__TASK REQUIREMENTS__.
Go through the data below and copy each line where the word "computer" occurs.

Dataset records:
== Segment start ==
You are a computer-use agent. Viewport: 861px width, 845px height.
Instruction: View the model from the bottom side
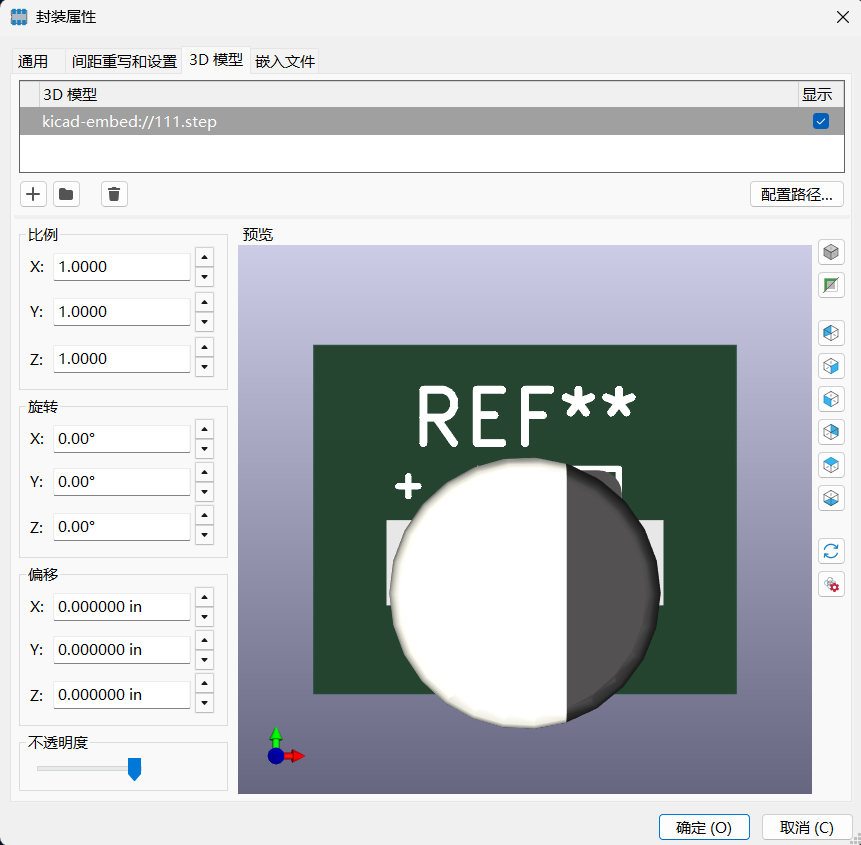tap(831, 498)
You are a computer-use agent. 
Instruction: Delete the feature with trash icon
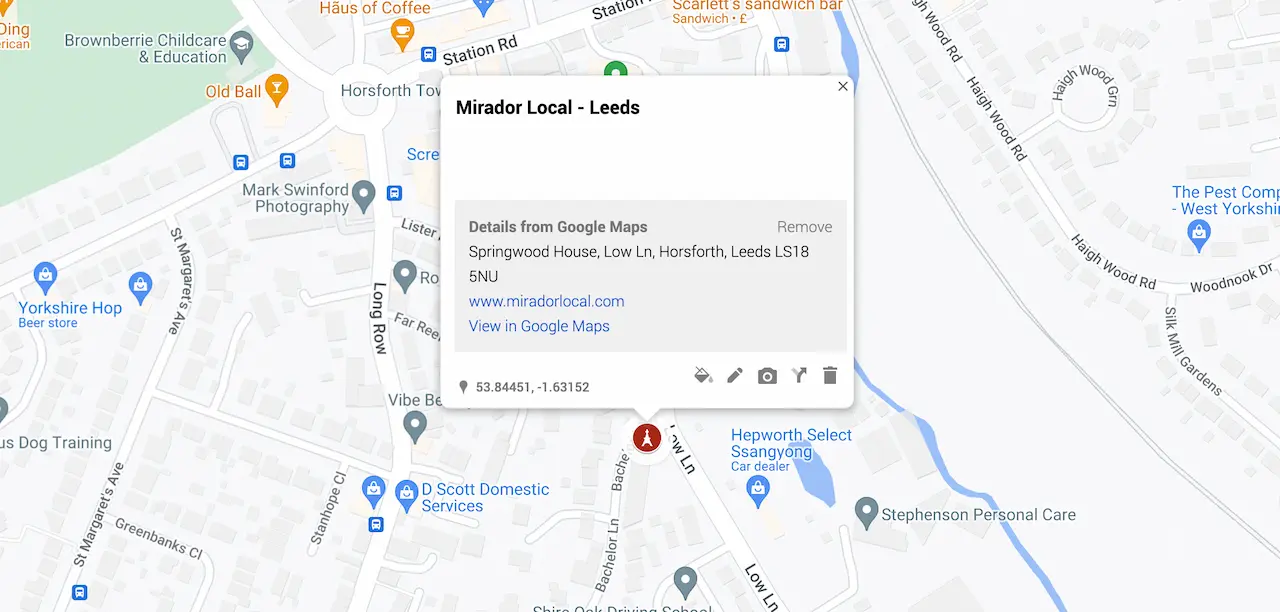coord(829,376)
== Segment end ==
__PROBLEM SOLUTION__.
You are a computer-use agent. Viewport: 861px width, 845px height.
You are a computer-use agent. 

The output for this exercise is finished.